» What you will do: Reproduce word for word the part of the article on Sister Wilhelmina Lancaster starting with "Notes with her" and going on through "News/Catholic Key/Megan Marley)".

» Provided passage:
┄┄┄┄┄┄

The exhumed body of Sr. Mary Wilhelmina Lancaster, foundress of the Benedictines of Mary, Queen of Apostles, lies in repose in the church at the Abbey of Our Lady of Ephesus in Gower, Mo., May 21. (OSV News photo/Megan Marley)
Sr. Wilhelmina Lancaster of the Most Holy Rosary claimed to have had profound religious experiences, beginning in her childhood. She was born Mary Elizabeth Lancaster April 13, 1924, in St. Louis. Her great-grandmother, Mary Madden, had been a slave.
During an April 28 exhumation, the body of Lancaster — foundress of the Benedictine Sisters of Mary, Queen of the Apostles, in Gower, Missouri — was shown to be little changed since her May 2019 death at age 95.
Ahead of Memorial Day weekend, Lancaster's community of contemplative Benedictine sisters in rural Missouri were preparing for as many as 10,000 pilgrims to flock to their monastery to view and pray before the body of their foundress. The discovery of the Black American nun's apparently incorrupt remains highlights the rich heritage of Black Catholics in the U.S., experts told OSV News.
In a short autobiography discovered after Lancaster's death, she wrote that at her first Communion in 1934, 9-year-old Mary Elizabeth had "an unforgettable experience," where "Our Lord asked me if I would be His." "He seemed to be such a handsome and wonderful Man. I agreed immediately. Then He told me to meet Him every Sunday at Holy Communion. I said nothing about this conversation to anyone, believing that everyone that went to Holy Communion heard Our Lord talk to them."
Notes with her eight-page autobiographical sketch, as shared by her religious community, also mentioned that the future Sister Wilhelmina also had a vision of the Virgin Mary, who thanked her for praying the rosary.
All the sisters of the Benedictines of Mary, Queen of Apostles, order stand with attending priests and deacons after the consecration of Abbess Cecelia Snell Sept. 10, 2018, at the Abbey of Our Lady of Ephesus in Gower, Mo. In the center, from left to right, are Sister Wilhelmina Lancaster, the order's foundress; Abbess Snell; Abbot Phillip Anderson of Our Lady of Clear Creek Benedictine Abbey in Hulbert, Okla.; Bishop James V. Johnston Jr. of Kansas City-St. Joseph, Mo.; and Bishop Robert G. Morlino of Madison, Wis. (OSV News/Catholic Key/Megan Marley)
On April 28, her body was exhumed from her grave to move it to a tomb in the monastery's chapel. Despite her body not being embalmed, damage to her wooden coffin, and water sitting on her grave — all elements that should have contributed to her body's decomposition — her body was found remarkably intact, the community's sisters say.
Except for a layer of dirt and mold, both body and religious habit were intact — despite a lack of embalming, an in-ground burial in a wooden coffin, and "a puddle of water" on the grave, the religious community said in an informational handout provided at its abbey.
Incorruptibility has long been regarded as a divine sign of sanctity in both Catholic and Orthodox tradition, and the bodies of more than 100 canonized saints have been seemingly untouched by decay.

┄┄┄┄┄┄

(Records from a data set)
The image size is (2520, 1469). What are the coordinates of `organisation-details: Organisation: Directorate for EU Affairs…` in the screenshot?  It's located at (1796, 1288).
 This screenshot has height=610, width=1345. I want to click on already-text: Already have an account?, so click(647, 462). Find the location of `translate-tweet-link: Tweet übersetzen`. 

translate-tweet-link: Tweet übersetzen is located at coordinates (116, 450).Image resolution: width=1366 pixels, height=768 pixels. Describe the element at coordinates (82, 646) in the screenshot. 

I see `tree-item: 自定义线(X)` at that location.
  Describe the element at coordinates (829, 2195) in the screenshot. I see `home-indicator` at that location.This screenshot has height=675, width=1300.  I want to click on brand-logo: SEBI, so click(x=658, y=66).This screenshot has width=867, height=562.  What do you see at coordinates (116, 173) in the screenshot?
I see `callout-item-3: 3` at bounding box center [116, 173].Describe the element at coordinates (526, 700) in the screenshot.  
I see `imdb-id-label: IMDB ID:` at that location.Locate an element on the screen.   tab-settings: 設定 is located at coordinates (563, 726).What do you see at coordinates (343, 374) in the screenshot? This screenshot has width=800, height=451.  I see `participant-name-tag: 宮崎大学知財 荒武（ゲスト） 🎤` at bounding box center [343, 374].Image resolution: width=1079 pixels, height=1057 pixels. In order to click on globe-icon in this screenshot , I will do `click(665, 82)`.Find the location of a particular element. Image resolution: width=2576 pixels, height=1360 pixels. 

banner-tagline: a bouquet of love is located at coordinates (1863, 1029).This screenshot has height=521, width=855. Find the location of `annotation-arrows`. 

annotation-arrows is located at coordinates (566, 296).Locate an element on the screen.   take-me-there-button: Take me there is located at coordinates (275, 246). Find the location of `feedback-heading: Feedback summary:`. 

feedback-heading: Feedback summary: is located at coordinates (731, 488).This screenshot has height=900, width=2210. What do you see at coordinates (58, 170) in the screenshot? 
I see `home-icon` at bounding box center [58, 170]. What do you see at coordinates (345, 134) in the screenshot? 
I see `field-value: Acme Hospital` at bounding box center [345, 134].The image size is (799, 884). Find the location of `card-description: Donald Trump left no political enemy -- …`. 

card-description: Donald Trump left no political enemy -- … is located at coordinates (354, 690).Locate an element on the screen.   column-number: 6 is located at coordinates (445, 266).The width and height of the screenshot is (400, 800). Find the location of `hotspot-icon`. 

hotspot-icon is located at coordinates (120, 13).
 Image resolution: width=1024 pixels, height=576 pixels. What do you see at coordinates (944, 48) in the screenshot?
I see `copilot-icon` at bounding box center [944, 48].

┄┄┄┄┄┄

» Answer to the problem:
Notes with her eight-page autobiographical sketch, as shared by her religious community, also mentioned that the future Sister Wilhelmina also had a vision of the Virgin Mary, who thanked her for praying the rosary.
All the sisters of the Benedictines of Mary, Queen of Apostles, order stand with attending priests and deacons after the consecration of Abbess Cecelia Snell Sept. 10, 2018, at the Abbey of Our Lady of Ephesus in Gower, Mo. In the center, from left to right, are Sister Wilhelmina Lancaster, the order's foundress; Abbess Snell; Abbot Phillip Anderson of Our Lady of Clear Creek Benedictine Abbey in Hulbert, Okla.; Bishop James V. Johnston Jr. of Kansas City-St. Joseph, Mo.; and Bishop Robert G. Morlino of Madison, Wis. (OSV News/Catholic Key/Megan Marley)